Resolution of the Common Council of the City of New York, Appropriating the City Hall for the Accommodation of the General Government of the United States
Senate records include this resolution of New York City’s Common Council granting the use of City Hall, renamed Federal Hall, to the new Congress.
National Archives and Records Administration
Resolution of the Common Council of the City of New York, Appropriating the City Hall for the Accommodation of the General Government of the United States
National Archives and Records Administration

Senate records include this resolution of New York City’s Common Council granting the use of City Hall, renamed Federal Hall, to the new Congress.

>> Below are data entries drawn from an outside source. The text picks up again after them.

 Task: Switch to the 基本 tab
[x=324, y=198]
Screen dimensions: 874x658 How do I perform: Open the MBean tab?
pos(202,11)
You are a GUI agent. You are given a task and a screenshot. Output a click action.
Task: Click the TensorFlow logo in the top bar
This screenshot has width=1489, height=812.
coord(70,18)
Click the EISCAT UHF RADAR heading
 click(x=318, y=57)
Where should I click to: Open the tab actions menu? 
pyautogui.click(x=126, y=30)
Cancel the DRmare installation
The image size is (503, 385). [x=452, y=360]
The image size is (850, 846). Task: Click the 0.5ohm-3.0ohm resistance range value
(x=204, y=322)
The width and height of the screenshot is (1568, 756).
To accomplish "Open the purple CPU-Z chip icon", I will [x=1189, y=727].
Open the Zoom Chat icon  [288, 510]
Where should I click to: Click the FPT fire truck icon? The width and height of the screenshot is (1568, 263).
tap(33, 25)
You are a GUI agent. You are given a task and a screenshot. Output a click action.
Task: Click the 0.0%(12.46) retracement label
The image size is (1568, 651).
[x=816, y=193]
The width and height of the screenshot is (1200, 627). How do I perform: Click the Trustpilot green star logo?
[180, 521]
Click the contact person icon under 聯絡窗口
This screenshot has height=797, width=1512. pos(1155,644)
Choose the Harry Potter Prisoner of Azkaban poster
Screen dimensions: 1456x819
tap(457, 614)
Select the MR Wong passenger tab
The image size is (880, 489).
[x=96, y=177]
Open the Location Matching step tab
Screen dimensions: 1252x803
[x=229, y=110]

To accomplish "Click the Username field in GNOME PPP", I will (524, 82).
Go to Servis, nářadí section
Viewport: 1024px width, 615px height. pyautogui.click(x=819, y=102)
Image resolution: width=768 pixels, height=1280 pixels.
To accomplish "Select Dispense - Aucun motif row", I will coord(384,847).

The Framers of the Constitution included a formula for its ratification. As stated in Article VII: “The Ratification of the Conventions of nine States, shall be sufficient for the Establishment of this Constitution.” When the necessary ninth state—New Hampshire—ratified the Constitution on June 21, 1788, the Congress under the Articles of Confederation began the transition to form a new federal government. On September 13, that soon-to-expire Confederation Congress issued an ordinance giving states authority to elect their first senators and set the convening date for the First Federal Congress—March 4, 1789. As it turned out, that was the easy part.1

When the convening date arrived, the First Congress was to meet in the newly refurbished and renamed Federal Hall in New York City to count the electoral votes for president and vice president, inaugurate the winners, and proceed with its business. Writing to his wife that momentous day, Pennsylvania senator Robert Morris described the dramatic transition taking place in the city: “Last Night they fired 13 Canon [sic] from the Battery here over the Funeral of the Confederation & this Morning they Saluted the New Government with Eleven Cannon being one for each of the States that have adopted the Constitution,” he wrote. (Rhode Island and North Carolina had not yet ratified the Constitution.) “[R]inging of Bells & Crowds of People at the Meeting of Congress gave the air of a grand Festival to the 4th of March 1789 which no doubt will hereafter be Celebrated as a New Era in the Annals of the World.” The New York Daily Advertiser reported that “a general joy pervaded the whole city on this great, important and memorable event; every countenance testified a hope that under the auspices of the new government, commerce would again thrive … and peace and prosperity adorn our land.”2

Page from the Senate Journal Noting the Absence of a Quorum, March 4, 1789
The Senate Journal of the First Federal Congress is among the Senate’s treasured records. The first entry, dated March 4, 1789, notes the absence of a quorum.
National Archives and Records Administration
Page from the Senate Journal Noting the Absence of a Quorum, March 4, 1789
National Archives and Records Administration

The Senate Journal of the First Federal Congress is among the Senate’s treasured records. The first entry, dated March 4, 1789, notes the absence of a quorum.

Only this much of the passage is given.